The researchers have named this approach “Any Model Can Talk.” QWEN2-0.5b model, equipped with the “Any Model Can Talk” framework, can effectively handle speech tasks while maintaining its original language processing strengths.
The introduction of the VoiceAssistant-400K dataset further fine-tunes models for optimized speech output. To date, Mini-Omni is the first open-source model offering fully end-to-end real-time speech interaction, paving the way for future research in this field.
The project is available on GitHub and Hugging Face.
Key Features
- Real-Time Speech-to-Speech Capabilities: Mini-Omni allows for natural speech conversations, handling both input and output in audio form.
- Simultaneous Text and Audio Generation: The model can “talk while thinking,” generating text and audio simultaneously, ensuring a smooth conversational flow.
- Streaming Audio Output: Mini-Omni supports real-time streaming of audio outputs, making it ideal for interactive applications.
- Batch Inference: The model includes “Audio-to-Text” and “Audio-to-Audio” batch inference methods to further boost performance.
Model Architecture
The Mini-Omni model is built on Qwen2-0.5B, a transformer architecture with 24 blocks and an internal dimension of 896. This foundation is enhanced with a Whisper-small encoder to process speech input effectively. This unique combination allows Mini-Omni to integrate real-time audio reasoning into its language processing capabilities.
Parallel Text-Audio Generation: Mini-Omni employs a parallel text-audio generation method, using batch parallel decoding to generate speech and text simultaneously. This method ensures that the model can maintain its reasoning capabilities across modalities without compromising performance.
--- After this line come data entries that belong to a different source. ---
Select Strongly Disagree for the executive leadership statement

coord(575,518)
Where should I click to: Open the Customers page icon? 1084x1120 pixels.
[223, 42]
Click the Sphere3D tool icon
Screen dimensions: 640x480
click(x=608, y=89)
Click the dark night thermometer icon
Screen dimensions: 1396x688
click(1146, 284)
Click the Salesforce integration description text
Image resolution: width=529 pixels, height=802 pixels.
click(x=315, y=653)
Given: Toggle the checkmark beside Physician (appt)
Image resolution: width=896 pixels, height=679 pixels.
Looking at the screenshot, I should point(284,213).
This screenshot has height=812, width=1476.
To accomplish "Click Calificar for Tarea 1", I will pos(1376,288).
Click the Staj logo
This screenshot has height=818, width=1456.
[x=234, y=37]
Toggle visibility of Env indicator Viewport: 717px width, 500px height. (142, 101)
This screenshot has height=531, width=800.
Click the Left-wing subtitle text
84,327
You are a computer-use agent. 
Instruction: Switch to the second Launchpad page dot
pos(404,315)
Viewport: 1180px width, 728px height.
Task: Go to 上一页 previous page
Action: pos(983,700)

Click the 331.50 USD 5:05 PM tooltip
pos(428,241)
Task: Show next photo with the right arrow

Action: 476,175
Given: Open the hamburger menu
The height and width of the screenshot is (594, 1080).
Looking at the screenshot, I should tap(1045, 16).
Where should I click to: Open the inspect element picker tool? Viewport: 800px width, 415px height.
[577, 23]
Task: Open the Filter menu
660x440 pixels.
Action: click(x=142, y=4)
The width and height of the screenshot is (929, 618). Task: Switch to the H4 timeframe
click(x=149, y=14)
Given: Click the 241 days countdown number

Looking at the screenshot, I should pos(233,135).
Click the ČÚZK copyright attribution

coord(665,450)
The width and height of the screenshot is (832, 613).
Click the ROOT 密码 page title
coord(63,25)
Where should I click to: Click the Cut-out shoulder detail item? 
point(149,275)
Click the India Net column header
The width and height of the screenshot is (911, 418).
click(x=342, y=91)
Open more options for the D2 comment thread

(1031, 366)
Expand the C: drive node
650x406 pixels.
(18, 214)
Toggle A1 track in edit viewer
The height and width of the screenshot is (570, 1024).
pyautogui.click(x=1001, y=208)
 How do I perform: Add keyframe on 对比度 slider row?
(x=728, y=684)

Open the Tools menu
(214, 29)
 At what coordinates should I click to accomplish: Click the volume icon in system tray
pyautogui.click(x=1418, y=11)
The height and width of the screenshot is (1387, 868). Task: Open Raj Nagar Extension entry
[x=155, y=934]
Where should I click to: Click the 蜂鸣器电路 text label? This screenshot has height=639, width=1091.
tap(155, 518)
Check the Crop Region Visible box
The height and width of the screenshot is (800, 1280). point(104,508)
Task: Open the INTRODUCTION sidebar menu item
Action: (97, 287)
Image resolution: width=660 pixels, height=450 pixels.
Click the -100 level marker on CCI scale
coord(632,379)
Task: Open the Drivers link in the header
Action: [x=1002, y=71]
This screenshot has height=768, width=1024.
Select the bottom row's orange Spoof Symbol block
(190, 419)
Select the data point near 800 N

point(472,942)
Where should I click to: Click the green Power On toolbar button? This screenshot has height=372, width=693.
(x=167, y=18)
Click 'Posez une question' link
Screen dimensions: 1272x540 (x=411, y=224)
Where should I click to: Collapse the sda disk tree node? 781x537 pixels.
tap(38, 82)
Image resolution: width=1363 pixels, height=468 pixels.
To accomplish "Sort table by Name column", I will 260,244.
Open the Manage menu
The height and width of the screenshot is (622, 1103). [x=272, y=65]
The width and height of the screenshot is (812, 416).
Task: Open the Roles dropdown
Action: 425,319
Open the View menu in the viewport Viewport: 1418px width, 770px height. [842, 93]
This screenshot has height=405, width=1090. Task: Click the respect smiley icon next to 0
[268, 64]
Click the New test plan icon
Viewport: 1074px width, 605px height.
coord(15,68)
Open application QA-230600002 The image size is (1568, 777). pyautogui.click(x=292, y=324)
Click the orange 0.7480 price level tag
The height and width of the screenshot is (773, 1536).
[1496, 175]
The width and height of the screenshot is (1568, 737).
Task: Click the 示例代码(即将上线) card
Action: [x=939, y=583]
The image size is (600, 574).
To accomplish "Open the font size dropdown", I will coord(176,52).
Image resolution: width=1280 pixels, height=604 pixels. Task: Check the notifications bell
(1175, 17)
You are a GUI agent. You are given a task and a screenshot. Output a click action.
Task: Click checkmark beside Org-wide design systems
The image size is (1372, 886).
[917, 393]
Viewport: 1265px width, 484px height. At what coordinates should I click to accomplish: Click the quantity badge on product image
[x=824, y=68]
“Any Model Can Talk” Framework
This framework allows existing language models, such as LLaMA, Vicuna, and Baichuan, to adopt speech capabilities with minimal additional training. The process involves three phases: modality alignment, adaptation training, and multimodal fine-tuning, extending the speech interaction capabilities of these models.
Datasets and Training
Mini-Omni was trained on 8,000 hours of speech data and 2 million text-based data points from the Open-Orca dataset. Additionally, the researchers introduced the VoiceAssistant-400K dataset, comprising 400,000 entries specifically designed for fine-tuning speech assistant models.
Performance Evaluation
The model demonstrated strong performance in both Automatic Speech Recognition (ASR) and text-to-speech tasks. For example, it achieved a word error rate (WER) of 4.5% on the LibriSpeech test-clean dataset, closely trailing behind established models like Whisper-small, which achieved 3.4%.
Conclusion
The Mini-Omni model is a pioneering effort in real-time multimodal AI, offering significant advancements in speech interaction capabilities. Its innovative parallel text-audio generation method and the “Any Model Can Talk” framework provide a flexible, efficient way to enhance AI models with speech capabilities, opening new possibilities for real-time, interactive AI applications.